--- TASK BRIEF ---
Whatever lies between the line that holds "Toggle the keep-tool-active lock" and the final line of the records below, both included, should be repeated exactly; leave out the pictures and add nothing.

--- EXERCISE DATA ---
+===+

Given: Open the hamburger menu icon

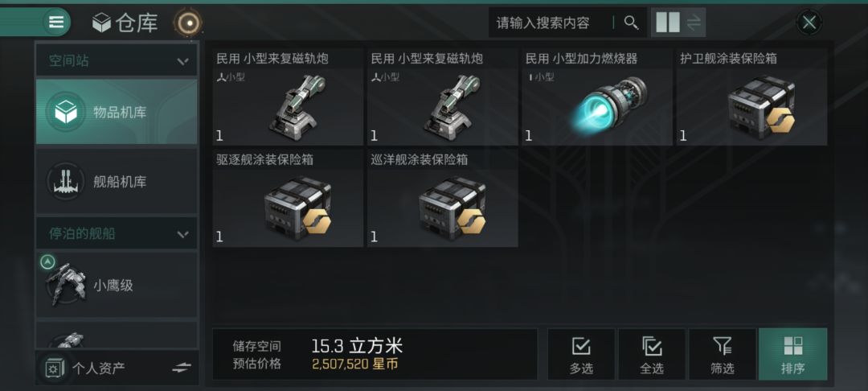Looking at the screenshot, I should (56, 23).
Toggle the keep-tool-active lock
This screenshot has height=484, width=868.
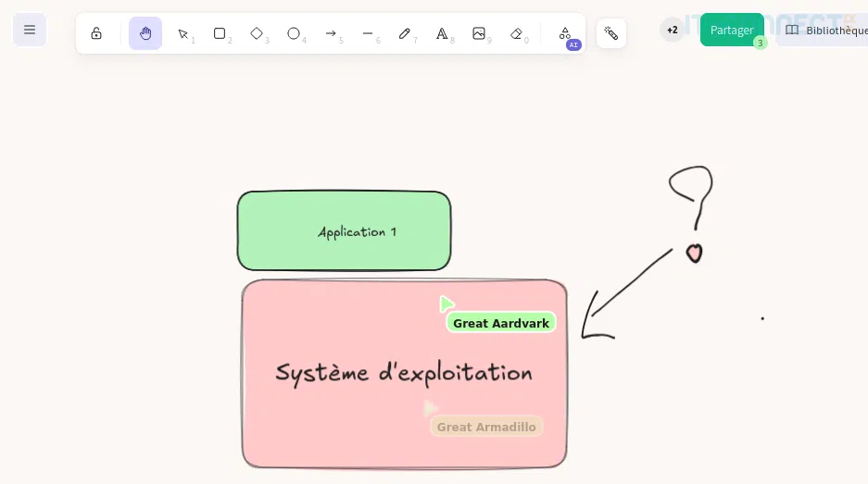(x=96, y=33)
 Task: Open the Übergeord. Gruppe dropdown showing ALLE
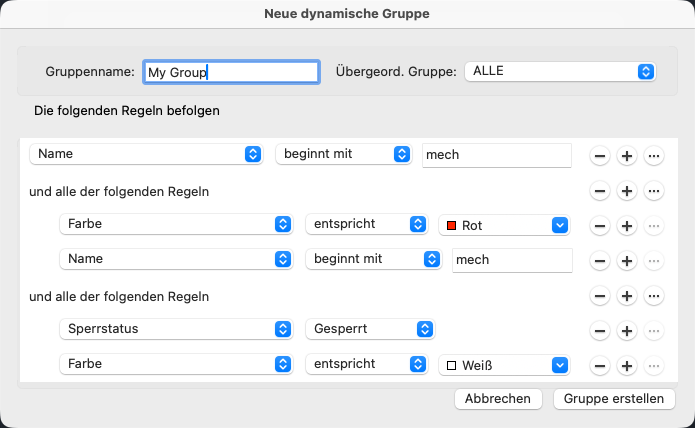[560, 71]
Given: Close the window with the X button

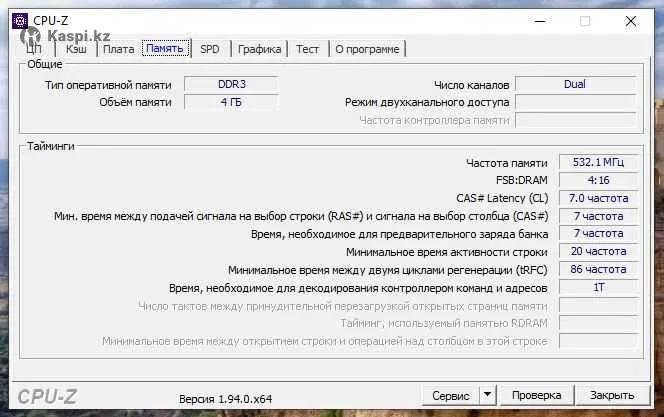Looking at the screenshot, I should pos(631,20).
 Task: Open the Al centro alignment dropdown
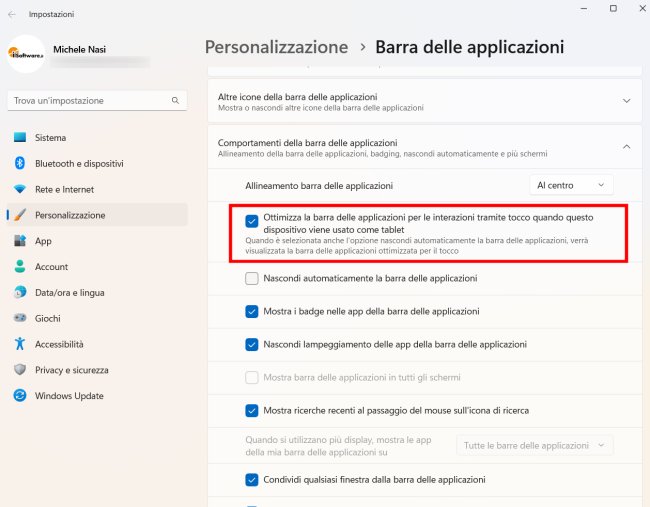tap(571, 185)
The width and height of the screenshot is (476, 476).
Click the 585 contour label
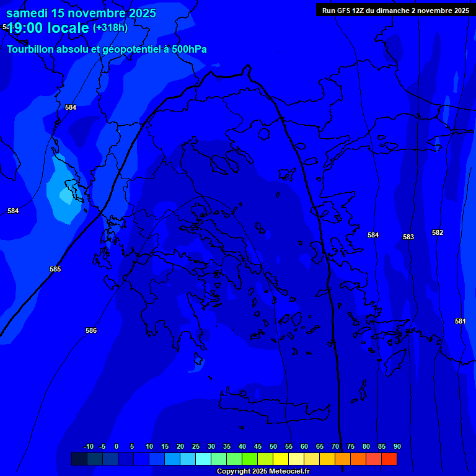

+===+

--- EXPECTED OUTPUT ---
Toggle the keep-tool-active lock
This screenshot has height=484, width=868.
(x=96, y=33)
 Task: Open the Übergeord. Gruppe dropdown showing ALLE
[560, 71]
Given: Close the window with the X button

Looking at the screenshot, I should pos(631,20).
 Task: Open the Al centro alignment dropdown
tap(571, 185)
The width and height of the screenshot is (476, 476).
Click the 585 contour label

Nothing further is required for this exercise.